Zapier is pretty awesome, and the guys behind it are pretty sharp, it's no
wonder Paul funded them. It seems like one of those things where after the
fact you wonder why you hadn't thought of it yourself. Zapier is like the pipe
in Yahoo Pipes, but more so. We added Zapier integration with Leftronic and
some of our customers have been pretty excited about it. Zapier is especially
great for real time dashboards. Ducksboard also added integration, before us
even, because integrating a product like ours is just common sense.

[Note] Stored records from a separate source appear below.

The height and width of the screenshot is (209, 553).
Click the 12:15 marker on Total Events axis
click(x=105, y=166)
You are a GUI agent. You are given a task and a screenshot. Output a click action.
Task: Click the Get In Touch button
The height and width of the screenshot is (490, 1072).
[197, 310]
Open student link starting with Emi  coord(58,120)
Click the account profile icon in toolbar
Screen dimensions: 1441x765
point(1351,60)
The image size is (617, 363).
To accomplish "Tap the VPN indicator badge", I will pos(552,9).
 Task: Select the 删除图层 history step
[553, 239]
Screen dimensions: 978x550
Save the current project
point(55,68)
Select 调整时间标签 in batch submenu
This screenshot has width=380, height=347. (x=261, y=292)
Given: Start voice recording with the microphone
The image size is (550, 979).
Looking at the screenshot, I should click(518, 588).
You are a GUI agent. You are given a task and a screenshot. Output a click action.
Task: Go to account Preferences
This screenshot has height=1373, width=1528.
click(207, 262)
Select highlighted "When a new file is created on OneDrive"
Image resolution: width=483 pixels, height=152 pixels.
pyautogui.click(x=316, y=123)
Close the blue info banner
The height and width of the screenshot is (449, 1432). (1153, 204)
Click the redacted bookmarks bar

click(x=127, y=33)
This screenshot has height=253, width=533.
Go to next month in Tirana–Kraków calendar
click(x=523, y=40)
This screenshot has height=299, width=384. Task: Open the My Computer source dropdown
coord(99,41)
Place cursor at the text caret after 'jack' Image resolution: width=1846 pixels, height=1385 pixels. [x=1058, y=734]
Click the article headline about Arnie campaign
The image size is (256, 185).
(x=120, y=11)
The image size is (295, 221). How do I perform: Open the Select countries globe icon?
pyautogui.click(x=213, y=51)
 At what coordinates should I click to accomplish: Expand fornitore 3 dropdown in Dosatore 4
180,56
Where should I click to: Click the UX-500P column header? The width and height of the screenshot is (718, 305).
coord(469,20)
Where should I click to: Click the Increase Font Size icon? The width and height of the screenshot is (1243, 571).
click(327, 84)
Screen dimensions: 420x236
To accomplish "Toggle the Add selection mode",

Now you
can get any kind of data to show up on a dashboard (or via some other service)
by just dragging and dropping.

I hope more companies and projects add integration for their APIs on Zapier,
it seems like it is in everyone's best interest, especially in the interests
of our users. Eventually if this takes off you could build a successful
product based just around integrating with Zapier.

------
andrewkkirk
I'm sure you're glad you over-prepared for the interview process instead of
the other way around.

BTW, this is most promising company I've heard of originating from Startup
Weekend event, including Zaarly ($1.3M raised), specifically because they have
great technology and business model.

------
peterhajas
How does this service differ from ifttt? Why would I want to use it in place
of ifttt?

I see that you have a paying account, which is nice - ifttt has limitations
(limited number of accounts, etc.) that limit its utility for me (and I'd
certainly pay for those things).

I see you have an API, which is really handy for dev-minded types. Can I build
things that plug in as triggers or actions in an "ad-hoc" manner - things that
are only for my use, and not advertised to other users? That'd be pretty
incredible.

I only wish the hardware I acquired recently to work with ifttt - my WiThings
body scale and WeMo Belkin outlet/sensors - were compatible. I'd like more
complex rules involving them.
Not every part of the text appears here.